Legii awans do fazy grupowej Ligi Konferencji po dogrywce i rzutach karnych nie odbił się czkawką w ostatniej kolejce Ekstraklasy przed przerwą reprezentacyjną. Główna w tym zasługa Ernesta Muciego, który potwierdza, że ma potencjał, aby za jakiś czas stołeczny klub naprawdę dobrze na nim zarobił.
Mecz z Widzewem na pewno zostanie zapamiętany z jednego powodu: nie przypominamy sobie, byśmy kiedykolwiek widzieli, aby obaj bramkarze w danym spotkaniu zaliczyli asysty. Jeżeli kojarzycie taki przypadek, możecie napisać w komentarzach. W każdym razie, Kacper Tobiasz i Henrich Ravas dołożyli dziś nie tylko dobre interwencje, ale także ofensywne konkrety.
Legia Warszawa – Widzew Łódź 3:1. Bramkarze z asystami
Większe zasługi trzeba przypisać Tobiaszowi, bo jego znakomite dalekie zagranie bezpośrednio stworzyło sytuację sam na sam rozpędzonemu od połowy boiska Muciemu. Albańczyk spokojnie wyszedł przed nie potrafiącego dogonić go Milosa i strzelił precyzyjnie tuż przy słupku. Ravas wybiciem do boku sprawił, że Jordi Sanchez miał czas na przyjęcie piłki i mógł powalczyć z obrońcami Legii. Uczynił to znakomicie, najpierw nawijając na “zamach” Ribeiro, a potem objeżdżając niezdecydowanego Kapuadiego (debiut w nowych barwach). Na koniec było jeszcze trochę szczęścia, piłka przeszła między nogami próbującego naprawić wcześniejszy błąd Ribeiro i wpadła do siatki. Kapitalna akcja Hiszpana.
Sanchez w pełni zadowolony jednak być nie może, bo zaraz po przerwie zabrał asystę Pawłowskiemu, który przytomnym zagraniem głową wypuścił Sancheza praktycznie jeden na jeden z Tobiaszem, ale tym razem hiszpański snajper na koniec chyba miał za dużo myśli w jednej chwili i kopnął bez sensu, daleko obok bramki.

> Podane informacje:
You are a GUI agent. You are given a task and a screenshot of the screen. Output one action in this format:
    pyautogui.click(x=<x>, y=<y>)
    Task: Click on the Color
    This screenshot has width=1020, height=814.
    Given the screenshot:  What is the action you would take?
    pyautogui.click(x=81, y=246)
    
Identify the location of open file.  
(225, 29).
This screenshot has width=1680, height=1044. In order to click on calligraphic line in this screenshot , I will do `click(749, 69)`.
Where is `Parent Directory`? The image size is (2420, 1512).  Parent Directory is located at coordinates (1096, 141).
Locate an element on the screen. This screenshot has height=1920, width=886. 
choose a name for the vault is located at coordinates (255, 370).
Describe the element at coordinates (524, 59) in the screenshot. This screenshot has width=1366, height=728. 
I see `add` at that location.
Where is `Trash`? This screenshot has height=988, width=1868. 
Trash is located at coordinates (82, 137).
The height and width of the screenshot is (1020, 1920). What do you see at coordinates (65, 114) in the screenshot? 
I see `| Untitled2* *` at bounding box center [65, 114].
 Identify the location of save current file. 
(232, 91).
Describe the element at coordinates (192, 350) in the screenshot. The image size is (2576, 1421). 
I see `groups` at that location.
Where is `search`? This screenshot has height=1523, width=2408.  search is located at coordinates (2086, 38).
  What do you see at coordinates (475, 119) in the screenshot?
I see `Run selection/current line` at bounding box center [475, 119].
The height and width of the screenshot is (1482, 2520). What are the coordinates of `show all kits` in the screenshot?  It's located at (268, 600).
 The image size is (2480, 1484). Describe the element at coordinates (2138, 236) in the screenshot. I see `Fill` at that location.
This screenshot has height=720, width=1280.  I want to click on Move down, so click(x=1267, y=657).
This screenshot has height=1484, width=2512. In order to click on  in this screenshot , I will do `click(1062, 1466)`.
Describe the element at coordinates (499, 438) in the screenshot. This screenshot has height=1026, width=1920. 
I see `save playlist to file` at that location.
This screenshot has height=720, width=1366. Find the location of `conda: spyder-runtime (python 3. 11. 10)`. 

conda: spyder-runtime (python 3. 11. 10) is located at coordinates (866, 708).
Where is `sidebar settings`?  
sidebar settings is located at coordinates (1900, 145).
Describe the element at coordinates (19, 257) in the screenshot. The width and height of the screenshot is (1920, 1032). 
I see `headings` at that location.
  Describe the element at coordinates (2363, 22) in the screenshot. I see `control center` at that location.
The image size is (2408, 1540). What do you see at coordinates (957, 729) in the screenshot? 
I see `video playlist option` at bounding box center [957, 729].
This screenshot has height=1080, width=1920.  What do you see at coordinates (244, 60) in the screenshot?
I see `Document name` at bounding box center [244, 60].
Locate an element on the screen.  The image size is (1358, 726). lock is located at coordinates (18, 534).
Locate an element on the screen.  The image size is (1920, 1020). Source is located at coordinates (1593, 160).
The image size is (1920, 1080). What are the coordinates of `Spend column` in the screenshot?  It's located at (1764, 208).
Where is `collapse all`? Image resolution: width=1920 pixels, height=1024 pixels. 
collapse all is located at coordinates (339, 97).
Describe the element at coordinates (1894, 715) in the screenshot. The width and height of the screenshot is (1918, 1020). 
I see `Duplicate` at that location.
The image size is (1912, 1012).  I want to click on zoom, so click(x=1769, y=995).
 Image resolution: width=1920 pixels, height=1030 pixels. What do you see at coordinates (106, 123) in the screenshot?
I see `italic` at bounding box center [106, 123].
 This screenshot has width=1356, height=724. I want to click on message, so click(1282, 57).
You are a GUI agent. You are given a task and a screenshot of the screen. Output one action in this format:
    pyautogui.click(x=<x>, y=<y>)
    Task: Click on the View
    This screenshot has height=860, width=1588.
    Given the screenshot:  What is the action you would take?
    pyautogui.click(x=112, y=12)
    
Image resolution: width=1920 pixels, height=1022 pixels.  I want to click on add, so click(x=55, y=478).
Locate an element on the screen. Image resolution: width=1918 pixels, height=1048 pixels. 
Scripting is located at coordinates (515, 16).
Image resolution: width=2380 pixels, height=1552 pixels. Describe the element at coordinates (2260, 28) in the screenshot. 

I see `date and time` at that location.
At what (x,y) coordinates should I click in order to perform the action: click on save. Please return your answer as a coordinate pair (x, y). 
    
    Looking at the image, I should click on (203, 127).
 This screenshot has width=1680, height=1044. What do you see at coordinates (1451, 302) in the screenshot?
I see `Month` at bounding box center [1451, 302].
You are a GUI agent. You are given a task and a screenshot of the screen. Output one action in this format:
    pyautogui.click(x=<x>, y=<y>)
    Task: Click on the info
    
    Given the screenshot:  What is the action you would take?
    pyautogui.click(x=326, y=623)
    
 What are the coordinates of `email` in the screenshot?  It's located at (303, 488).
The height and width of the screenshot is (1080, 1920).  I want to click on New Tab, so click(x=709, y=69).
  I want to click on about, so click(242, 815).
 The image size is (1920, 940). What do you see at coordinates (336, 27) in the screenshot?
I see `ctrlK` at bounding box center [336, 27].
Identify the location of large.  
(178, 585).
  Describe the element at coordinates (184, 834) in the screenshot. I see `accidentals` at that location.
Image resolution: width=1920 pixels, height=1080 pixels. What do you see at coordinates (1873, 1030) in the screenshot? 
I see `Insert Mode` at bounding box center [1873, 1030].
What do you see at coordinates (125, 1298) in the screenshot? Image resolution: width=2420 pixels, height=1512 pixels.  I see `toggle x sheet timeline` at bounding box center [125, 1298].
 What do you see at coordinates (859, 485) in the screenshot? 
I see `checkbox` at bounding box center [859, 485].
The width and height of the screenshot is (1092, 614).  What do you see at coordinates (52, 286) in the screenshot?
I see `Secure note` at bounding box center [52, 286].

> Zadania do wykonania:
A) Wypisz z relacji z meczu Legii z Widzewem fragment od słów "Legii awans do" do słów "także ofensywne konkrety.", włącznie z nimi.
B) Który zawodnik zadebiutował w nowych barwach według relacji z meczu Legii z Widzewem?
C) Kontynuuj relację z meczu Legii z Widzewem, zaczynając zaraz po jej ostatnim zdaniu.
Wiersze zostały zaczerpnięte z innego źródła niż relacja z meczu Legii z Widzewem.

> Odpowiedzi do ćwiczenia:
A)
Legii awans do fazy grupowej Ligi Konferencji po dogrywce i rzutach karnych nie odbił się czkawką w ostatniej kolejce Ekstraklasy przed przerwą reprezentacyjną. Główna w tym zasługa Ernesta Muciego, który potwierdza, że ma potencjał, aby za jakiś czas stołeczny klub naprawdę dobrze na nim zarobił.
Mecz z Widzewem na pewno zostanie zapamiętany z jednego powodu: nie przypominamy sobie, byśmy kiedykolwiek widzieli, aby obaj bramkarze w danym spotkaniu zaliczyli asysty. Jeżeli kojarzycie taki przypadek, możecie napisać w komentarzach. W każdym razie, Kacper Tobiasz i Henrich Ravas dołożyli dziś nie tylko dobre interwencje, ale także ofensywne konkrety.

B) Kapuadi.

C)
Łodzianie musieli przy Łazienkowskiej liczyć na momenty i z tych momentów nie do końca skorzystali. Tuż przed golem na 0:1 szansę po dośrodkowaniu Pawłowskiego miał przecież Milos, ale Tobiasz z pomocą słupka skutecznie interweniował. Zaraz potem cieszył się z asysty…
Sanchez mógł strzelić więcej
Legia po objęciu prowadzenia stała się aż nazbyt ekonomiczna w swojej grze. Wiele razy mogła przyspieszyć i otworzyć akcję, lecz zamiast tego znów zwalniała i wycofywała piłkę, próbując wolniejszego konstruowania ataków. Ostatecznie i tak mogłaby prowadzić do przerwy, gdyby Rosołek należycie dostawił nogę po podaniu Wszołka. Piłka trochę podskakiwała, ale ludzie kochani: od zawodnika z czołowego klubu Ekstraklasy stojącego trzy metry od bramki można wymagać, żeby sobie w takich okolicznościach poradził.
22-latek zmienił szybko kontuzjowanego Kramera, ale grał tak słabo, że gdy Kosta Runjaic postanowił ożywić atak Legii Gualem i Pekhartem, wśród schodzących był też Rosołek. Wymowne.
Hiszpan i Czech faktycznie trochę jakości wnieśli, ale to Muci ponownie uradował kibiców “Wojskowych”, sytuacyjnie uderzając nie do obrony, gdy niezdecydowanemu Elitimowi piłkę pechowo wybijał Terpiłowski. Na koniec Luis Silva kolejny raz w tym sezonie zanotował jakiś odpał – źle przyjął piłkę w polu karnym, a potem przytrzymał Guala za ramię, nieprzepisowo utrudniając mu zdobycie bramki. Gual próbował przewrotki, został zablokowany, ale Musiał wrócił do tego zdarzenia i po szybkim obejrzeniu powtórek nie miał wątpliwości: rzut karny i czerwona kartka dla Silvy. Josue pewnie strzelił i nie byłby sobą, gdyby trochę nie poddymił, ciesząc się pod sektorem kibiców Widzewa, co wzburzyło zawodników gości (zwłaszcza Hanouska).
Widzew zagrał na miarę swoich możliwości, z trzech bardzo dobrych sytuacji wykorzystał jedną i dziś to nie wystarczyło. W kuluarach jednak mówi się, że posada Janusza Niedźwiedzia wisi już na włosku. Legia natomiast ze spokojną głową może złapać chwilę oddechu przed bardzo intensywną jesienią.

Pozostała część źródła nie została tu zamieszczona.